* WORK INSTRUCTIONS *
Reproduce, exactly and in full, only the lines below from the one containing "Where should I click to: Click" through the one containing "Click downloader.sh in the lower listing".

* GIVEN RECORDS *

========

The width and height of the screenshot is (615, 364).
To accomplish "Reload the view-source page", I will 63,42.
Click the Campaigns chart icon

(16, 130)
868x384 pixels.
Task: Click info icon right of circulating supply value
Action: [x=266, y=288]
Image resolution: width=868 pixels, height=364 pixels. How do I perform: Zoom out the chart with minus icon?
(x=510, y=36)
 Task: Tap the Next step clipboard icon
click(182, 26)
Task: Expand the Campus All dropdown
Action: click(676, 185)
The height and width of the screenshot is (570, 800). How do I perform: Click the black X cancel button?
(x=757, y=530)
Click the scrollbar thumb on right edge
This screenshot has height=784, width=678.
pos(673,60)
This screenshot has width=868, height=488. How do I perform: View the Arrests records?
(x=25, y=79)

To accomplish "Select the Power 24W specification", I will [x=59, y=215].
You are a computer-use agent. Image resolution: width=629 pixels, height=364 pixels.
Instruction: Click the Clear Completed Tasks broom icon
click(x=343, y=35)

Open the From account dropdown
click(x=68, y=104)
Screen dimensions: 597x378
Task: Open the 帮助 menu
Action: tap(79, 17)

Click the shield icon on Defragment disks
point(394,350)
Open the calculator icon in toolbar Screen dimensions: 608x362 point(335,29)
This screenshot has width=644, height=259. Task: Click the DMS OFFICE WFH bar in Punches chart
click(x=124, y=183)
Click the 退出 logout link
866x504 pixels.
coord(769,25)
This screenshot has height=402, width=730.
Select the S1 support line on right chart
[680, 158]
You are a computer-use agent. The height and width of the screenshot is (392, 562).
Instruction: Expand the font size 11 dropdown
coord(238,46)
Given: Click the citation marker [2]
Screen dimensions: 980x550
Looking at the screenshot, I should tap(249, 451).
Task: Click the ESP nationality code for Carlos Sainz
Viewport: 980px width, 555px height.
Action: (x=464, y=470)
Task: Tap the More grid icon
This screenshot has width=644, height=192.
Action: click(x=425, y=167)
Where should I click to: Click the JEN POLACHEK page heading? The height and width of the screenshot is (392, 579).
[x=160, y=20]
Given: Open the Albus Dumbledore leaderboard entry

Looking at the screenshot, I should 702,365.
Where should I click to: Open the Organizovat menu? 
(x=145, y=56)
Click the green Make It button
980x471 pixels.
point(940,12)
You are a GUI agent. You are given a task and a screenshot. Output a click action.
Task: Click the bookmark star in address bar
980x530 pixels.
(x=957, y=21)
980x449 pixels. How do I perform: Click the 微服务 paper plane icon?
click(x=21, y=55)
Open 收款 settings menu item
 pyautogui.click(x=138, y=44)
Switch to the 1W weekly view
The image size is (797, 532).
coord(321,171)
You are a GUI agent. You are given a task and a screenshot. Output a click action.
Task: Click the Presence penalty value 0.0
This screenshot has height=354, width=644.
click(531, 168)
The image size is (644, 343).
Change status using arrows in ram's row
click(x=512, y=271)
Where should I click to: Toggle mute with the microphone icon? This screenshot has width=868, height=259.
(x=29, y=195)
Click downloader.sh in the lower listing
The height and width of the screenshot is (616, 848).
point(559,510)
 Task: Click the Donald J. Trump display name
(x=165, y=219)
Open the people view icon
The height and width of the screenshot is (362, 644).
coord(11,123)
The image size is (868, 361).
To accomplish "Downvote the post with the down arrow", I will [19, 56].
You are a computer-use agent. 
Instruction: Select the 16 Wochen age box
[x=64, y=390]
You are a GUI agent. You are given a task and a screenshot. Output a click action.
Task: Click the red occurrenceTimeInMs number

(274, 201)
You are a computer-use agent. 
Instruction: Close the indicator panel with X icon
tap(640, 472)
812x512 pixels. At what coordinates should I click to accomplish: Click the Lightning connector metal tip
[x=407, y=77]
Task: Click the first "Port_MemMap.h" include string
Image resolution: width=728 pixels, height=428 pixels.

========

* ANSWER BELOW *
Where should I click to: Click the JEN POLACHEK page heading? The height and width of the screenshot is (392, 579).
[x=160, y=20]
Given: Open the Albus Dumbledore leaderboard entry

Looking at the screenshot, I should 702,365.
Where should I click to: Open the Organizovat menu? 
(x=145, y=56)
Click the green Make It button
980x471 pixels.
point(940,12)
You are a GUI agent. You are given a task and a screenshot. Output a click action.
Task: Click the bookmark star in address bar
980x530 pixels.
(x=957, y=21)
980x449 pixels. How do I perform: Click the 微服务 paper plane icon?
click(x=21, y=55)
Open 收款 settings menu item
 pyautogui.click(x=138, y=44)
Switch to the 1W weekly view
The image size is (797, 532).
coord(321,171)
You are a GUI agent. You are given a task and a screenshot. Output a click action.
Task: Click the Presence penalty value 0.0
This screenshot has height=354, width=644.
click(531, 168)
The image size is (644, 343).
Change status using arrows in ram's row
click(x=512, y=271)
Where should I click to: Toggle mute with the microphone icon? This screenshot has width=868, height=259.
(x=29, y=195)
Click downloader.sh in the lower listing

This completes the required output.